• Task description
Can you write out the items below again, replacing every "Instruction" with "Command" and changing nothing else?

Records from a dataset
########################################

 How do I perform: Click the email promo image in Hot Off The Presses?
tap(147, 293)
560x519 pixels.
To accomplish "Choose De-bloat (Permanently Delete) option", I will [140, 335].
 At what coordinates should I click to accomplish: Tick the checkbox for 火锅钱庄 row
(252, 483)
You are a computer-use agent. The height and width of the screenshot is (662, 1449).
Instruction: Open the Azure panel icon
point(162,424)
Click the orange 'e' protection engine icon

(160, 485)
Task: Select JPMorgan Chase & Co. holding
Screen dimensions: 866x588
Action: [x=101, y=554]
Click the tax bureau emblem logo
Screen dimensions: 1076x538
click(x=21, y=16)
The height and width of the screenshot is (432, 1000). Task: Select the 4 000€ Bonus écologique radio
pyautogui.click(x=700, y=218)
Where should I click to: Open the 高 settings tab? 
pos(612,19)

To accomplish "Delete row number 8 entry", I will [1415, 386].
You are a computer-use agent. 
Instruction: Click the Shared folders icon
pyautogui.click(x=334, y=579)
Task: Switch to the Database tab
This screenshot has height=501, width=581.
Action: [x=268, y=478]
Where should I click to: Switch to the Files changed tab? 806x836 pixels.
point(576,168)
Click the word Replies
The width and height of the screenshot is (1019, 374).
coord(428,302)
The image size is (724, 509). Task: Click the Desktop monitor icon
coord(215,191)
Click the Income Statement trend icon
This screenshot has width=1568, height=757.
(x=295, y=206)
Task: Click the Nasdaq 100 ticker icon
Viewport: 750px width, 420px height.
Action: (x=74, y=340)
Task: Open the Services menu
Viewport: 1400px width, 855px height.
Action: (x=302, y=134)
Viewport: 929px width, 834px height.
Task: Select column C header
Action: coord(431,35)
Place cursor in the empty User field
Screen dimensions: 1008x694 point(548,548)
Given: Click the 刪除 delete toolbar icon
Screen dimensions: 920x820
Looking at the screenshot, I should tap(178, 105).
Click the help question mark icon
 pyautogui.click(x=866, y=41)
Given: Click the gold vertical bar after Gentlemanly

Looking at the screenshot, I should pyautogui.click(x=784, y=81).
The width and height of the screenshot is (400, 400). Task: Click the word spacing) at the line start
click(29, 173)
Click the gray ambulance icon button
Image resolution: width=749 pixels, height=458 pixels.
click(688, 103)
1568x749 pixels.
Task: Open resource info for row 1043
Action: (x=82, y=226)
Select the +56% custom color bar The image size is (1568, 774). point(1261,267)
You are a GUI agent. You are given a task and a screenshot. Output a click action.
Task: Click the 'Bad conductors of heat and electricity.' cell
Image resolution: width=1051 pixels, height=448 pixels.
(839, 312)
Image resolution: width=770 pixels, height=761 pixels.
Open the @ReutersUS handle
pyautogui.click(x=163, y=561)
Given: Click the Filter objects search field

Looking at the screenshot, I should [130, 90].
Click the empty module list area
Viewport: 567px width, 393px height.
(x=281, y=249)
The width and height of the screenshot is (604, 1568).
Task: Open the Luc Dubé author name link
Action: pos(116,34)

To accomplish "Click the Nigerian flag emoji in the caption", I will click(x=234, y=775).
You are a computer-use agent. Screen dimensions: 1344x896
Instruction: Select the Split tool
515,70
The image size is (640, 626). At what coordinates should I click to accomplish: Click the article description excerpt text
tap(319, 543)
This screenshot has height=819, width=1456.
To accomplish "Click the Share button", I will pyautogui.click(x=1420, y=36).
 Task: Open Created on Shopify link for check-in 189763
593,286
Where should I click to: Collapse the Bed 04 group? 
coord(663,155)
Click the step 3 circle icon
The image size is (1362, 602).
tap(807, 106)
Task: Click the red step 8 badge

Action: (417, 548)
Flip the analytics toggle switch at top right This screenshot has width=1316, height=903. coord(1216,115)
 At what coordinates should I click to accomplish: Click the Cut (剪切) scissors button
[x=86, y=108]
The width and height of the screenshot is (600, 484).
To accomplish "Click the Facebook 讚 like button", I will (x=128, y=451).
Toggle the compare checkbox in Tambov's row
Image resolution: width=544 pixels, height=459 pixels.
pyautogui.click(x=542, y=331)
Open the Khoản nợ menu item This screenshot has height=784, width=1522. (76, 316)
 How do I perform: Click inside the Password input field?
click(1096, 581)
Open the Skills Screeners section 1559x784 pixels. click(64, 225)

########################################

• Reply
 How do I perform: Click the email promo image in Hot Off The Presses?
tap(147, 293)
560x519 pixels.
To accomplish "Choose De-bloat (Permanently Delete) option", I will [140, 335].
 At what coordinates should I click to accomplish: Tick the checkbox for 火锅钱庄 row
(252, 483)
You are a computer-use agent. The height and width of the screenshot is (662, 1449).
Command: Open the Azure panel icon
point(162,424)
Click the orange 'e' protection engine icon

(160, 485)
Task: Select JPMorgan Chase & Co. holding
Screen dimensions: 866x588
Action: [x=101, y=554]
Click the tax bureau emblem logo
Screen dimensions: 1076x538
click(x=21, y=16)
The height and width of the screenshot is (432, 1000). Task: Select the 4 000€ Bonus écologique radio
pyautogui.click(x=700, y=218)
Where should I click to: Open the 高 settings tab? 
pos(612,19)

To accomplish "Delete row number 8 entry", I will [1415, 386].
You are a computer-use agent. 
Command: Click the Shared folders icon
pyautogui.click(x=334, y=579)
Task: Switch to the Database tab
This screenshot has height=501, width=581.
Action: [x=268, y=478]
Where should I click to: Switch to the Files changed tab? 806x836 pixels.
point(576,168)
Click the word Replies
The width and height of the screenshot is (1019, 374).
coord(428,302)
The image size is (724, 509). Task: Click the Desktop monitor icon
coord(215,191)
Click the Income Statement trend icon
This screenshot has width=1568, height=757.
(x=295, y=206)
Task: Click the Nasdaq 100 ticker icon
Viewport: 750px width, 420px height.
Action: (x=74, y=340)
Task: Open the Services menu
Viewport: 1400px width, 855px height.
Action: (x=302, y=134)
Viewport: 929px width, 834px height.
Task: Select column C header
Action: coord(431,35)
Place cursor in the empty User field
Screen dimensions: 1008x694 point(548,548)
Given: Click the 刪除 delete toolbar icon
Screen dimensions: 920x820
Looking at the screenshot, I should tap(178, 105).
Click the help question mark icon
 pyautogui.click(x=866, y=41)
Given: Click the gold vertical bar after Gentlemanly

Looking at the screenshot, I should pyautogui.click(x=784, y=81).
The width and height of the screenshot is (400, 400). Task: Click the word spacing) at the line start
click(29, 173)
Click the gray ambulance icon button
Image resolution: width=749 pixels, height=458 pixels.
click(688, 103)
1568x749 pixels.
Task: Open resource info for row 1043
Action: (x=82, y=226)
Select the +56% custom color bar The image size is (1568, 774). point(1261,267)
You are a GUI agent. You are given a task and a screenshot. Output a click action.
Task: Click the 'Bad conductors of heat and electricity.' cell
Image resolution: width=1051 pixels, height=448 pixels.
(839, 312)
Image resolution: width=770 pixels, height=761 pixels.
Open the @ReutersUS handle
pyautogui.click(x=163, y=561)
Given: Click the Filter objects search field

Looking at the screenshot, I should [130, 90].
Click the empty module list area
Viewport: 567px width, 393px height.
(x=281, y=249)
The width and height of the screenshot is (604, 1568).
Task: Open the Luc Dubé author name link
Action: pos(116,34)

To accomplish "Click the Nigerian flag emoji in the caption", I will click(x=234, y=775).
You are a computer-use agent. Screen dimensions: 1344x896
Command: Select the Split tool
515,70
The image size is (640, 626). At what coordinates should I click to accomplish: Click the article description excerpt text
tap(319, 543)
This screenshot has height=819, width=1456.
To accomplish "Click the Share button", I will pyautogui.click(x=1420, y=36).
 Task: Open Created on Shopify link for check-in 189763
593,286
Where should I click to: Collapse the Bed 04 group? 
coord(663,155)
Click the step 3 circle icon
The image size is (1362, 602).
tap(807, 106)
Task: Click the red step 8 badge

Action: (417, 548)
Flip the analytics toggle switch at top right This screenshot has width=1316, height=903. coord(1216,115)
 At what coordinates should I click to accomplish: Click the Cut (剪切) scissors button
[x=86, y=108]
The width and height of the screenshot is (600, 484).
To accomplish "Click the Facebook 讚 like button", I will (x=128, y=451).
Toggle the compare checkbox in Tambov's row
Image resolution: width=544 pixels, height=459 pixels.
pyautogui.click(x=542, y=331)
Open the Khoản nợ menu item This screenshot has height=784, width=1522. (76, 316)
 How do I perform: Click inside the Password input field?
click(1096, 581)
Open the Skills Screeners section 1559x784 pixels. click(64, 225)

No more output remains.